In recent years, the demand for wireless communication devices is rapidly increasing and it is estimated to keep growing exponentially over the coming decade. This demand is accompanied by a demand for high-speed and reliable communication. One of the challenges faced by the RF design engineers is to fulfill these demands while utilizing the limited resource of the frequency spectrum to its full potential. High-bandwidth, multi-channel communication protocols are often used to address these requirements. Over the past decade, digital intensive transmitters are gaining popularity because of their suitability to be used with such protocols. This project addresses a requirement of a highly linear direct digital to RF modulator (DDRM) which fulfills the stringent adjacent channel leakage ratio (ACLR) and in-band linearity requirements of the modern communication standards. The main goal of this project is to design a low-power, highly linear DDRM with high modulation bandwidth that can provide an accurate reference signal to a high-power counterpart. This project presents a 2x11-bit, 4GHz digital-intensive I/Q interleaving DDRM with peak output power equal to 2dBm and maximum modulation bandwidth of 400MHz.
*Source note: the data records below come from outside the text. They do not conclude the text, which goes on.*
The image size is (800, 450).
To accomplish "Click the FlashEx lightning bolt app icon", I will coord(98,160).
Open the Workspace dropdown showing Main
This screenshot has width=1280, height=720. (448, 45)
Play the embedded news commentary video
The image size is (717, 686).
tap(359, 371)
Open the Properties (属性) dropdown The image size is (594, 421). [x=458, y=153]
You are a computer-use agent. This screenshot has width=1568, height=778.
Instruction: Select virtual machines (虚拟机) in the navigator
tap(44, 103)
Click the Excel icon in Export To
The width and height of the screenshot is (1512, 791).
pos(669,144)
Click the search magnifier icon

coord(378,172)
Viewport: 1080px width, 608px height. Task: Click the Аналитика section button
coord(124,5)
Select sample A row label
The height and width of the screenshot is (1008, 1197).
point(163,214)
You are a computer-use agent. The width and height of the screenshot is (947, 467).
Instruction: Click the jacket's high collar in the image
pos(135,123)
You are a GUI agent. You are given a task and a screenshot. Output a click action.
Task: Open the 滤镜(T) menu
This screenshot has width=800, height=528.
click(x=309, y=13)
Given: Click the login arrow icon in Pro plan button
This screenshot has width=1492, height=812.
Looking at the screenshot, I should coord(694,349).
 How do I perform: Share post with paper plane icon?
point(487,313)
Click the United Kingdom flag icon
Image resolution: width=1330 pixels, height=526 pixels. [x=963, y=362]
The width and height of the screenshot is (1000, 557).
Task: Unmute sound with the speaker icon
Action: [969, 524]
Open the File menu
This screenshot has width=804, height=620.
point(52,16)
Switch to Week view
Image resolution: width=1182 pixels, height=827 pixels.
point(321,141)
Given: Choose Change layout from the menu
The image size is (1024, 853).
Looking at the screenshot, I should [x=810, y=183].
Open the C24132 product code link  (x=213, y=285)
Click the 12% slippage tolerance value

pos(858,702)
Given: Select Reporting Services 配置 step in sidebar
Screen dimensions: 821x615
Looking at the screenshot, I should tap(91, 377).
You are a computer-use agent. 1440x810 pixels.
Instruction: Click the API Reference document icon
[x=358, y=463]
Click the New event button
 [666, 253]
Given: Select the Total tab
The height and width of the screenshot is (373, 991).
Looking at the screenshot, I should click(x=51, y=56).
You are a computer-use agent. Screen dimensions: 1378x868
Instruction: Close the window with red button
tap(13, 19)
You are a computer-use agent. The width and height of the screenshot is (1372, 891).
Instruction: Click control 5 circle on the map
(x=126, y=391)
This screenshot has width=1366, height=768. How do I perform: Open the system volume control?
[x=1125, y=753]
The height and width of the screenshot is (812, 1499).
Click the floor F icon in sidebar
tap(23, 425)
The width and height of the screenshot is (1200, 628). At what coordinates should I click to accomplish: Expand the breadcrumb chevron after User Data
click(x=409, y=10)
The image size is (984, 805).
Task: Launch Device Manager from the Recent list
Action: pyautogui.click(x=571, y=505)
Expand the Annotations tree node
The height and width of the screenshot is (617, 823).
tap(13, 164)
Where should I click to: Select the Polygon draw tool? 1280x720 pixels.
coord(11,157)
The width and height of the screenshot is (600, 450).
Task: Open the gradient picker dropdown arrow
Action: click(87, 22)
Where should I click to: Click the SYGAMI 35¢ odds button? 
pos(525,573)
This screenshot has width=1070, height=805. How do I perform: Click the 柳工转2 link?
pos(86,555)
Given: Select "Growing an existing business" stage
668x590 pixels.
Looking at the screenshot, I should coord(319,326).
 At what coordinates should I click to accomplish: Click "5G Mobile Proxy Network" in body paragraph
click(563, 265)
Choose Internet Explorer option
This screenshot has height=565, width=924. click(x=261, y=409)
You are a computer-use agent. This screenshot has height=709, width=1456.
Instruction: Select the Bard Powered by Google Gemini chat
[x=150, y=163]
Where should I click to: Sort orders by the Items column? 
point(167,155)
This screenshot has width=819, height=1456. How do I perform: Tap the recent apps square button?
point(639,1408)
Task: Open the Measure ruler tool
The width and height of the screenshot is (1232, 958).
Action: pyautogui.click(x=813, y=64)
The DDRM features a second order hold (SOH) interpolation filtering, digital pre-distortion-like unit cell configuration and complete digital CMOS based I/Q interleaving and mixing. The simulation results indicate that the DDRM achieves spurious free dynamic range lower than -50dBc in a 3.5GHz-4.5GHz band. Also the harmonic distortion (HD), intermodulation product (IM), counter-intermodulation (C-IM) products remain below -50dBc for a tone frequency of 400MHz. The entire design consumes 234mW of power. An additional harmonic rejection technique is evaluated which improves C-IM by 3dB-12dB.